A revolutionary album that proved to be the voice of a generation, this sonic potpourri of rock, rockabilly, reggae and dub defines an era, yet remains relevant today. The UK godfathers of punk cast their jaundiced eye on politics, pop, consumer culture and, surprisingly, love on this staggering achievement-cum-encyclopedia for questioning authority and laid down the law -- which side are you on? This landmark screamed, making people want to dance, shout and incite riots. * * * * *

- Zagat Survey Music Guide - 1,000 Top Albums of All Time, 2003.

Recorded in 1979 in London, which was then wrenched by surging unemployment and drug addiction, and released in America in January 1980, the dawn of an uncertain decade, London Calling is nineteen songs of apocalypse fueled by an unbending faith in rock & roll to beat back the darkness. Produced with no-surrender energy by legendary Sixties studio madman Guy Stevens, the Clash's third album sounds like a free-form radio broadcast from the end of the world, skidding from bleak punk ("London Calling") to rampaging ska ("Wrong 'Em Boyo") and disco resignation ("Lost in the Supermarket"). The album was made in dire straits, too. The band was heavily in debt; singer-guitarists Joe Strummer and Mick Jones, the Clash's Lennon and McCartney, wrote together in Jones' grandmother's flat, where he was living for lack of dough. But the Clash also cranked up the hope. The album ends with "Train in Vain," a rousing song of fidelity (originally unlisted on the back cover) that became the sound of triumph: the Clash's first Top Thirty single in the U.S.

London Calling was chosen as the 8th greatest album of all time by the editors of Rolling Stone magazine in Dec. 2003.

- Rolling Stone, 12/11/03.

In 1979, London Calling was sold with a sticker declaring that the Clash were "THE ONLY BAND THAT MATTERS," and they acted as if they believed their own hype. Broadcasting from the middle of the wild-eyed mess that was English punk rock, a milieu that often dismissed idealism as a liability, the band was criticized as being too serious, even too nice, while its peers, the Sex Pistols, were uniformly regarded as the real thing. Twenty-five years later, Sony has expanded this reissue of the group's third album with some raw demo recordings and a DVD of documentary films, even as the basic political nightmares the Clash ripped into on the album have expanded exponentially. Then as now, it would seem that idealism was underrated.
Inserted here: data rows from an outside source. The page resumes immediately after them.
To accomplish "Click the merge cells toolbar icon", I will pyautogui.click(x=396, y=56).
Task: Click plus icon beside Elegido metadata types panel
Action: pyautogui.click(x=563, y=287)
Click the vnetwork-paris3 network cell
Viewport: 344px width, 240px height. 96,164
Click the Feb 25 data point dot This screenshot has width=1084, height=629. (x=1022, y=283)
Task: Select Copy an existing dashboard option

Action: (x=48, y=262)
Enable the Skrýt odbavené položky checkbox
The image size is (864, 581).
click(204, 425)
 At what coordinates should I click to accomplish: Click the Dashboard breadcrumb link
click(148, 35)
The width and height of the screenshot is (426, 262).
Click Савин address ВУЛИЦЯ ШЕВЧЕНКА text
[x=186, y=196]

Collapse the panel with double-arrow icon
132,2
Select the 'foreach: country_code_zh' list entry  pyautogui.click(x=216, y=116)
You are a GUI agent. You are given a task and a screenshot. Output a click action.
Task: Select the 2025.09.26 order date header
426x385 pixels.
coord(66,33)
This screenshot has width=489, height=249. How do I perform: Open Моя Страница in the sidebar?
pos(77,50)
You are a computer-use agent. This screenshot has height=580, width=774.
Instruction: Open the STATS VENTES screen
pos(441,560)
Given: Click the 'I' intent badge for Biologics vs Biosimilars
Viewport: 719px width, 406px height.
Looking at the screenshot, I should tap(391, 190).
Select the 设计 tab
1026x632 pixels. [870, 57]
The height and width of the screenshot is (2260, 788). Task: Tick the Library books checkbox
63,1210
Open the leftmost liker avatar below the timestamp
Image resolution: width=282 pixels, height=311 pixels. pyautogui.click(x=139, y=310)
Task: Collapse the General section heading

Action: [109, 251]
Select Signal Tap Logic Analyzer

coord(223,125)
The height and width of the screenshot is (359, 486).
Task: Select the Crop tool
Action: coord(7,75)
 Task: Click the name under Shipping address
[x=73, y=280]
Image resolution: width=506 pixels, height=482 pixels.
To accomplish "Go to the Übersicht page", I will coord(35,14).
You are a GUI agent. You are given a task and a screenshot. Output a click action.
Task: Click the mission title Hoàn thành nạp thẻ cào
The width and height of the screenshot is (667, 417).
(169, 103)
London Calling is indeed a serious, ridiculously ambitious punk album that resonates within a largely American history of rebellion -- the lyrics invoke anti-heroes from tough-guy actor Robert Mitchum to gangsta legend Stagga Lee. It was originally underestimated as simply a bridge to reggae, classic rock & roll and pop radio. True, "Lover's Rock" is a jubilant rush of electric guitar and piano that brethlessly evokes the tenderness of reggae without becoming reggae. And the shuddering unforgettable "Train in Vain," which broke the band commercially in the States, is that rarest of hits: The band claps and harmonica sound vaguely prefabricated, but Mick Jones' wounded vocal feels utterly genuine, and the tune stays with you like a black eye.

The "lost" Clash songs unearthed for this release were lost for a reason: "Heart and Mind" is an anthemic throwaway, and "Lonesome Me," had it been released, would have killed cowpunk before it was invented. But London Calling proper sounds crucial right now because of righteous blasts such as the title track, which wails like a hundred car alarms. "The Guns of Brixton" is a dread-sick skank, a reggae song that evinces punk's political violence. The most astonishing number is "Clampdown," which burns through the middle of the album with kneecap-cracking beats and a heroic three-note guitar solo. It may be the most defiant rock song ever committed to plastic. (An early version, "Working and Waiting," is also here.) Feeling resigned to another four years of the Bush administration? Listen to London Calling and flame on, brothers and sisters. * * * * *

- Pat Blashill, Rolling Stone, 10/14/04.